Running with a hangover.
Know the facts!
It has long been known that getting up and going for a run when one has overindulged in the Chablis is going to either “kill or cure” but do you know all the facts about Running whilst hungover?
Stop – think about it!
IT COULD BE VERY DANGEROUS!
If you get it wrong, you could spew on your hundred quid trainers!
First you need to ascertain, are you actually hungover or could you still be pissed?
There is a massive difference. You need to be very sure what you are dealing with.
A simple test is to put on a Taylor Swift Tune. If you start hopping around and pretending that you’ve got a microphone, then you are still pissed. If the sound of Taylor being all chirpy makes you want to strangle someone and vomit, then you are hungover.
Never run whilst still pissed. It can be extraordinarily dangerous. The owner of your local kebab shop may become very annoyed if you lick his windows, and demand that he open up at 9.00 am whilst wearing your Asics and fluorescent bum bag. Everyone knows that you can’t eat a kebab whilst running.
YOU MIGHT CHOKE!
Other problems that can arise from running whilst still pissed are
Falling over kerbs
Getting run over.
Talking to ninety two year old Mrs Smith from up the road about men you’d quite like to bang.
Scaring people with your breath.
Getting thrown out of park run for tripping people up whilst shouting “HA,TRY BEATING ME NOW MOTHERFUCKER!”
Failing to set your Runkeeper/Garmin/ properly so that you fail to record your running prowess.
Talking to the lady on Runkeeper and telling her that she is in fact wrong about how far you’ve run and you are actually running much fucking faster than she has suggested.
Dancing and singing loudly to music that you can hear through earphones that no fucker else can.
Having a little cry when Adele comes on in your earphones.
Hopping aboard a barge on your local run down the canal to pretend to be Rose on the Titanic.
The test of a true hangover is to get a nice policeman to get you to blow in the bag.
I approached a policeman, sat in his van this morning on Brooklands Road and he didn’t seem keen on giving me a breath test “in the name of science or for any other fucking reason!”
You’re going to have to make the call yourself with the Taylor Swift thing.
Once you have ascertained that you do in fact have a hangover, Here are some top tips.
Plan your route well.
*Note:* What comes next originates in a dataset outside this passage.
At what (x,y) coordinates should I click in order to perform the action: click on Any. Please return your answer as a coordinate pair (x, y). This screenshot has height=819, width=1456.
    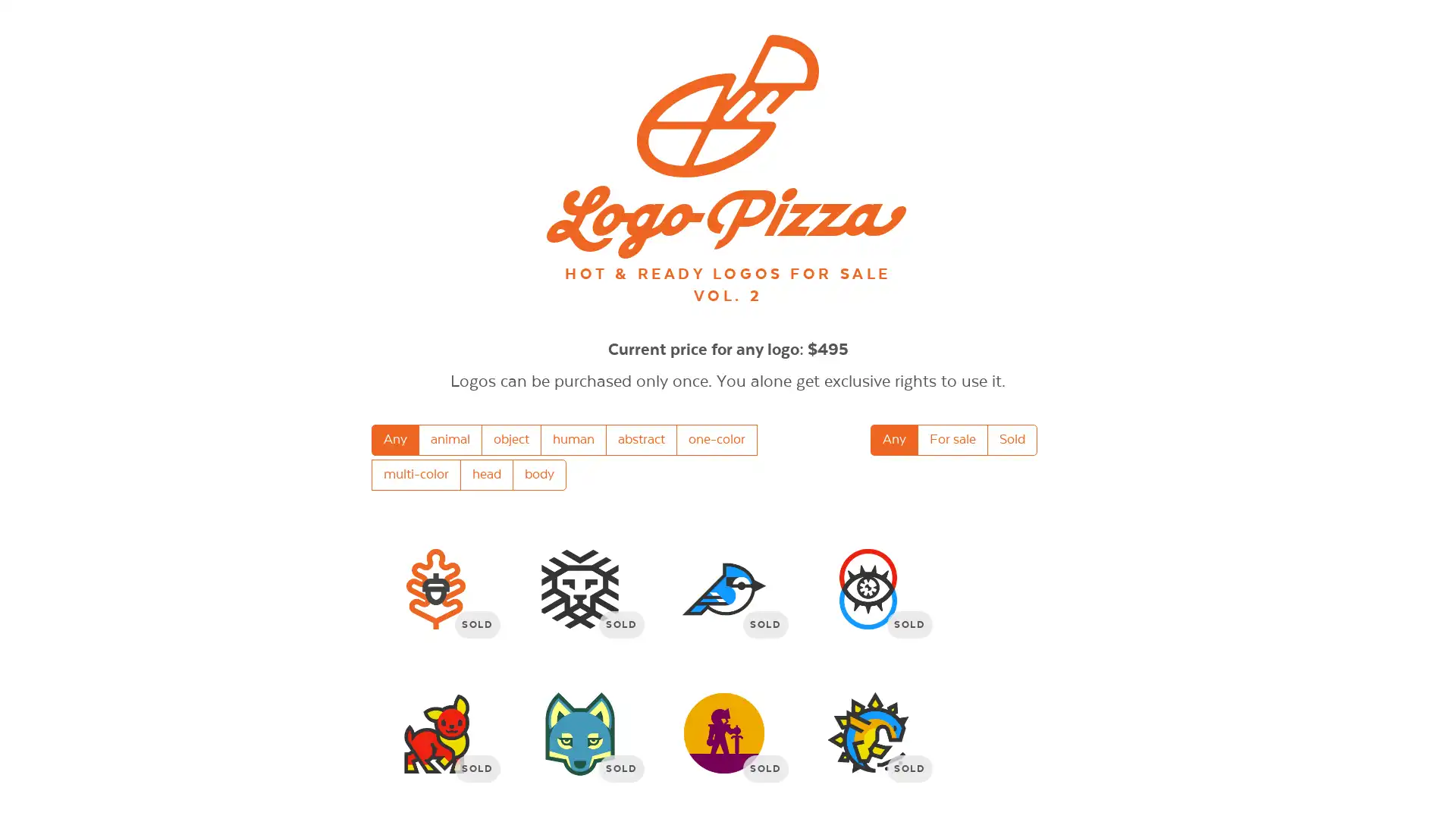
    Looking at the image, I should click on (894, 440).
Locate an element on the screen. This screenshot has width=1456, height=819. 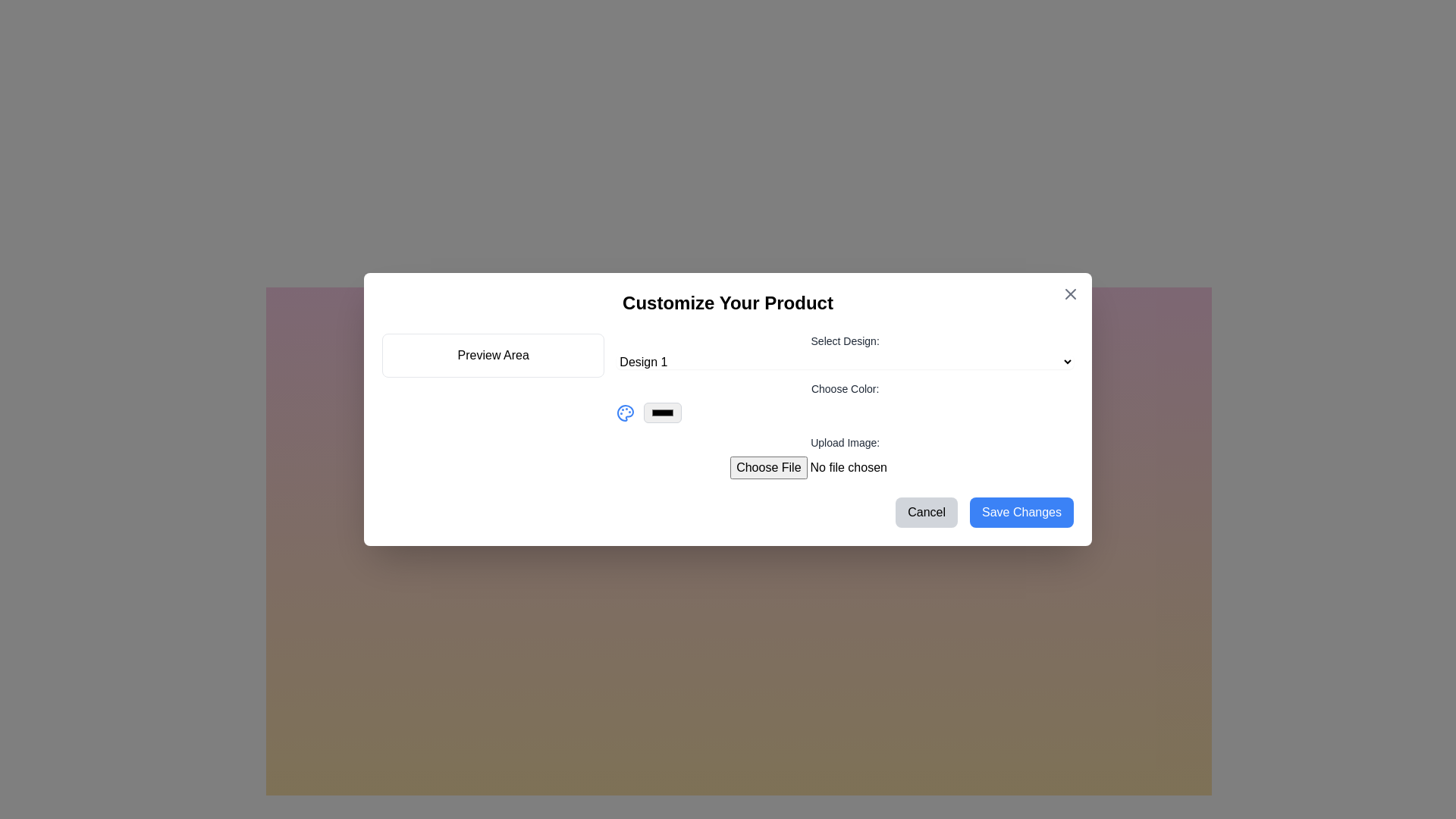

Make sure that if you are going to vomit in someone’s garden, that it’s someone that you aren’t keen on.
Keep away from canals as cyclists don’t take kindly to being forced off the tow path and into the water.
The Geese at the moment are particularly violent which fucks with your head when hungover. Trying to headbut the little bastards whilst hanging out of your arse is particularly difficult.
Make sure you’ve got the right kit – you will need your oldest running clothes on and the following;
Fluids, it might be wise to take a shopping trolley full of large bottles Of Lucozade Sport and water for all your hydration needs. You can borrow one from your local Aldi, they won’t mind.
Toilet roll, in case you need a shit.
Clean pants in case you get caught short and shit yourself.
A first aid kit, in case of running related injuries. You can put this in the shopping trolley with your nine pack of toilet roll and spare clothes.
A good friend to take photos of you, should you fall and to moan incessantly to about how unbelievably ill you feel. If they are a very good friend, they can also assure you that any fears you have about the previous evening are unfounded.
A hat and sun glasses to disguise your shame.
A hair of the dog and a packet of crisps waiting for you at home.
Now, if you see a Lycra clad, fluorescent bum bag wearing runner that looks like they could have shit their pants pushing a supermarket trolley overloaded with water, Lucozade sport and being followed by two pissed off looking Canadian Geese, heading towards a kebab shop, you will know that they had a pretty fucking heavy night out, last night!